Beaten back by local forces over three months and by U.S. air strikes since Aug. 1, Islamic State is on the verge of losing the city where it exerted absolute control since last year, its most important base outside Syria and Iraq.
But while defeat in Sirte will be a critical blow, it will not be the end of Libya’s jihadist threat.
“Some militants were able to flee Sirte before it was encircled and are likely to try to reactivate elsewhere in Libya”, officials and fighters say.
Militants may link up with existing cells and armed factions already operating in other regions, as the divisions that fuelled extremism in Libya persist and even risk worsening as a result of the Sirte campaign.
Officials give few details on fighters detained or killed in the battle for Sirte, saying they find it hard to trace militants who use different identities and that resources to track and intercept fugitives are scarce.
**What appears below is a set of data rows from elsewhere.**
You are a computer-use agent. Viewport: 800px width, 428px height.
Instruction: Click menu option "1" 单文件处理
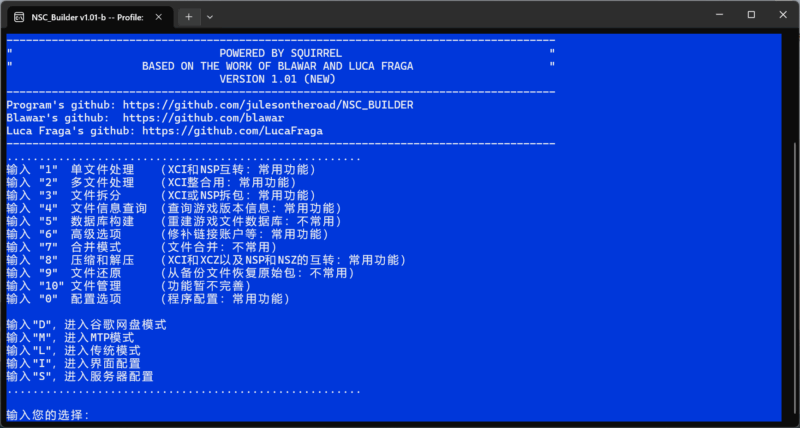161,170
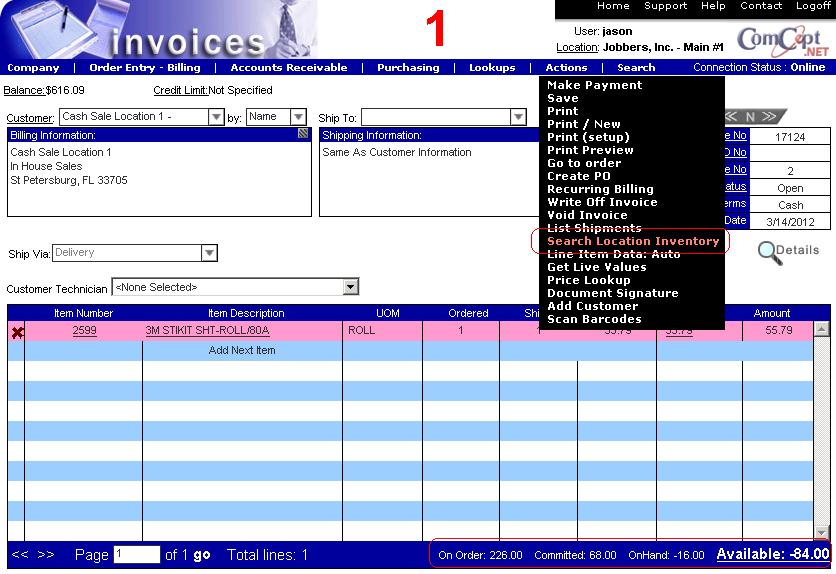836x574 pixels.
Task: Open the 'by: Name' dropdown
Action: coord(298,117)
But according to Mohamed Gnaidy, a military intelligence official in Misrata, a western Libyan city, about a dozen militant commanders and hundreds of more junior fighters may have slipped away.
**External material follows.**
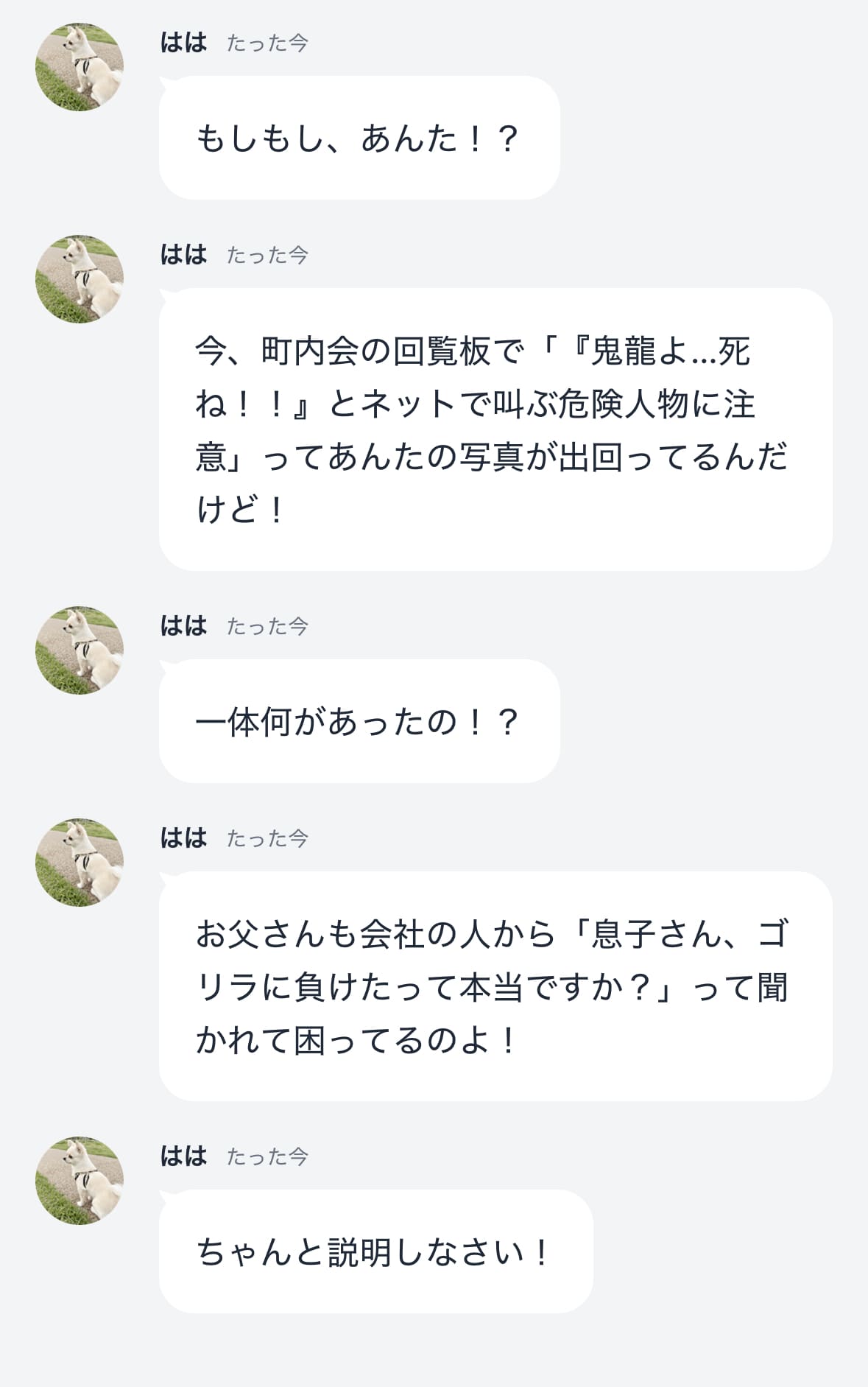The width and height of the screenshot is (868, 1387).
Task: Click the たった今 timestamp above "もしもし、あんた！？"
Action: click(267, 43)
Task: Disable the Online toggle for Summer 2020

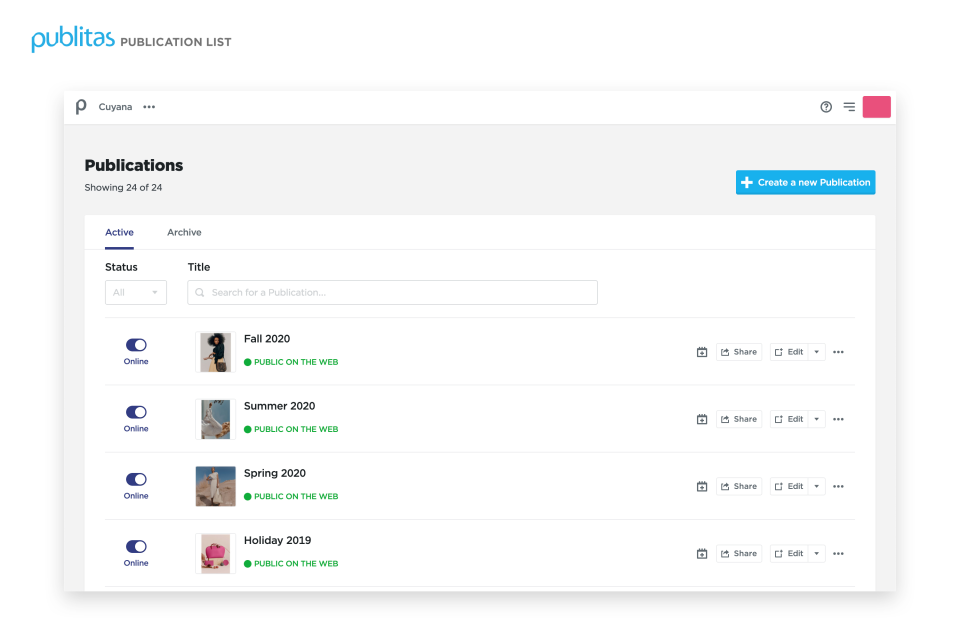Action: (x=135, y=412)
“Important leaders escaped from Sirte,” he said. “We think there are some in the desert who will try to regroup and continue with the same ideology.”
That does not mean Islamic State will resurface openly in another Libyan town, Gnaidy and other officials said, rather, the group could stage revenge attacks or wage an insurgency, operating sleeper cells in urban areas and forging new alliances in the vast open spaces of the south.
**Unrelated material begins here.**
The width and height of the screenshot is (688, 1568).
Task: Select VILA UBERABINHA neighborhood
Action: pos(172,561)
“One of the few things we know for sure is that Islamic State cannot continue acting like a state actor as it has in the past,” said Marco Arnaboldi, a researcher of political Islam specialising on Libya.
Sirte, the home town of toppled dictator Muammar Gaddafi and the last big city to fall in the 2011 uprising that overthrew him, sits in the centre of Libya’s coast, midway between areas controlled since 2014 by rival governments in the east and west.